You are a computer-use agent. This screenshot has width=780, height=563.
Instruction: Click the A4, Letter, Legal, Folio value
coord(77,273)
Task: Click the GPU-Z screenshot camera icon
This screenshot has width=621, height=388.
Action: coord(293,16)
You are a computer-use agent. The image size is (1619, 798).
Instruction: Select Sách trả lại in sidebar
◇ ◇ ◇
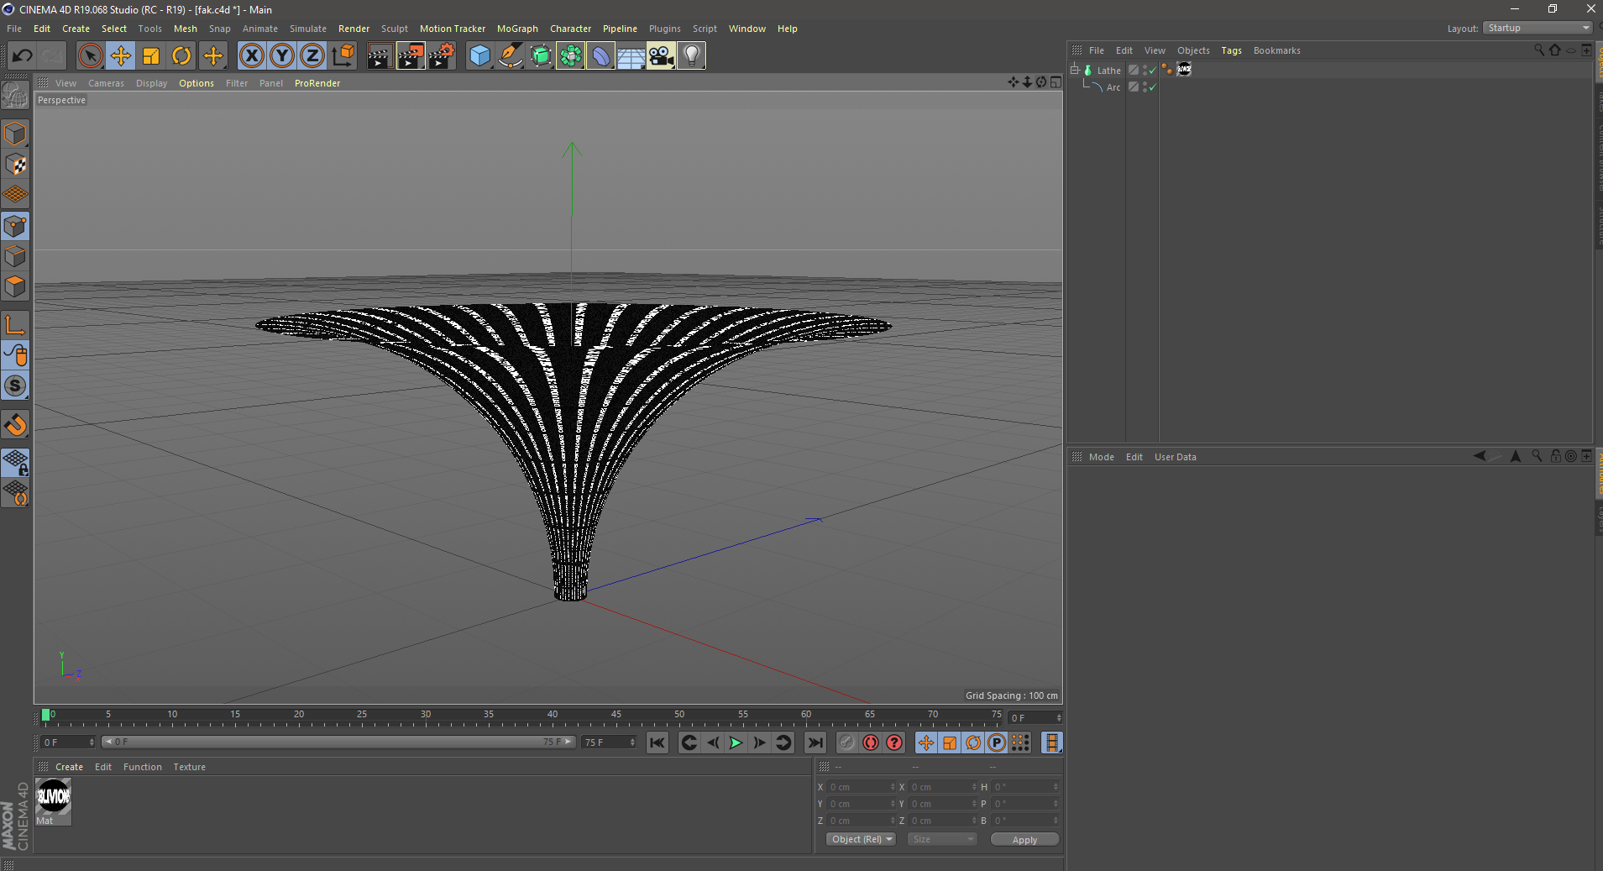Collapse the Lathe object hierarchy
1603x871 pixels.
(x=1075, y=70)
◇ ◇ ◇
Scan the records above and tell how many lines include the word "agent"; the number is all that should be written.

- Output
2